Problem to work on
Return every line of the data below that contains the word "Open".

Raw records
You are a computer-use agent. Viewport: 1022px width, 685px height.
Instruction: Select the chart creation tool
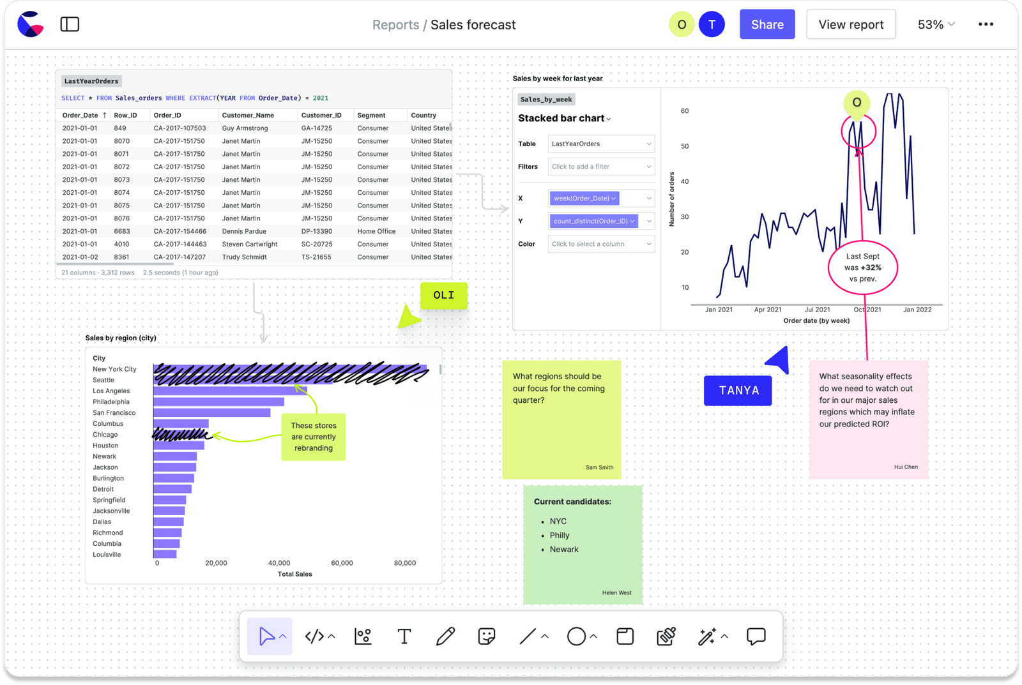[362, 636]
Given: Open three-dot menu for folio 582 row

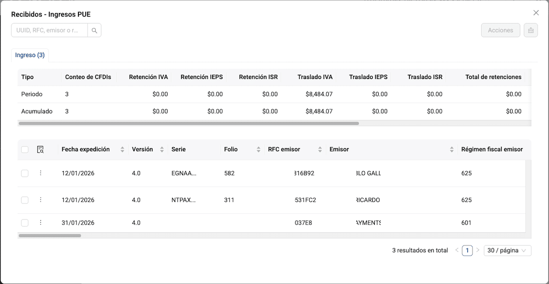Looking at the screenshot, I should pos(40,173).
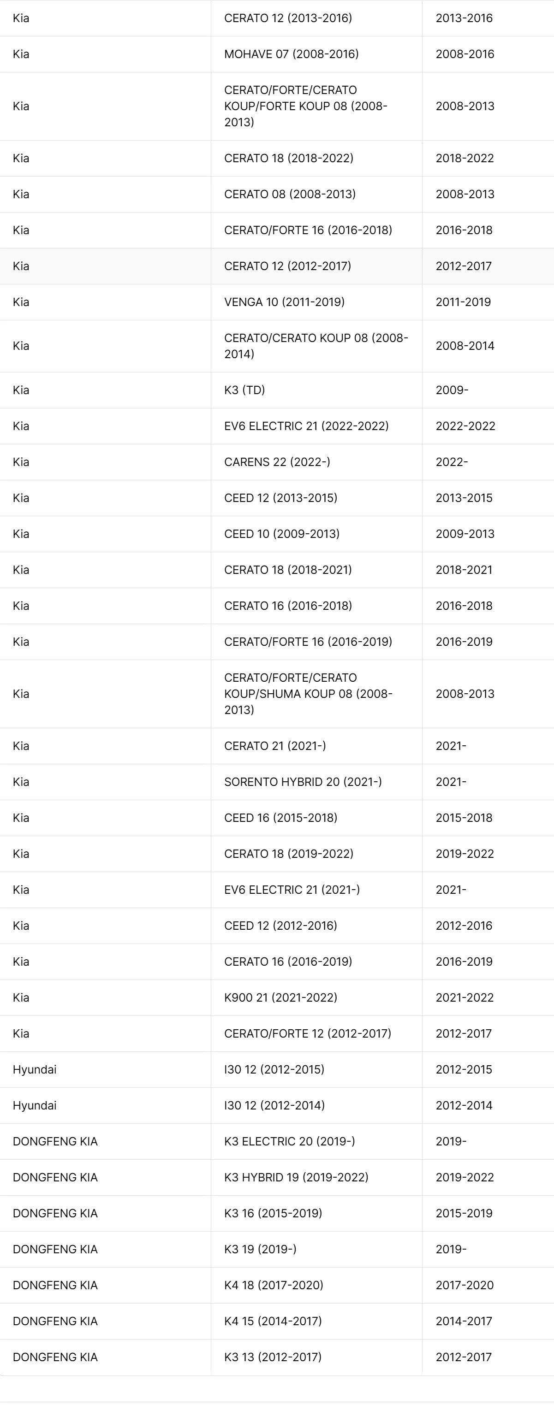The width and height of the screenshot is (554, 1428).
Task: Select the K3 ELECTRIC 20 (2019-) entry
Action: [289, 1141]
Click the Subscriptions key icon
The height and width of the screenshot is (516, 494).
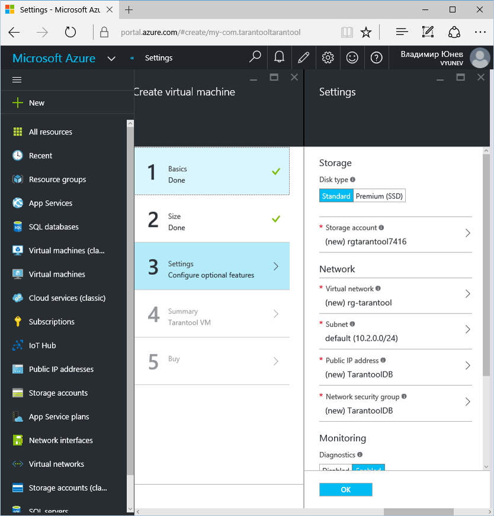(x=18, y=322)
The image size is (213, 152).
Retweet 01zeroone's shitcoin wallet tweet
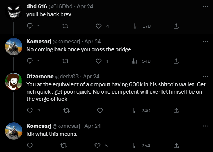[x=67, y=110]
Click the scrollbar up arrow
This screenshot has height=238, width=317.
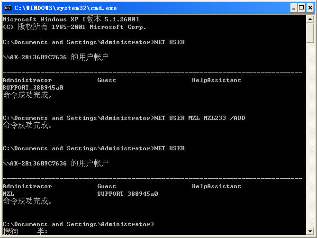tap(310, 19)
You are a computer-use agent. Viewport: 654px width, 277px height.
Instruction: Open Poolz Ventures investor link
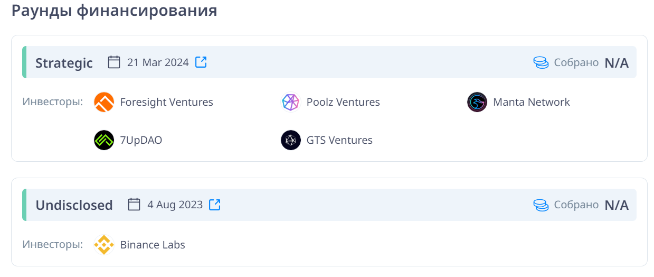pos(343,102)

Full solution
Given: Open three-dot menu for folio 582 row
Instruction: Open Poolz Ventures investor link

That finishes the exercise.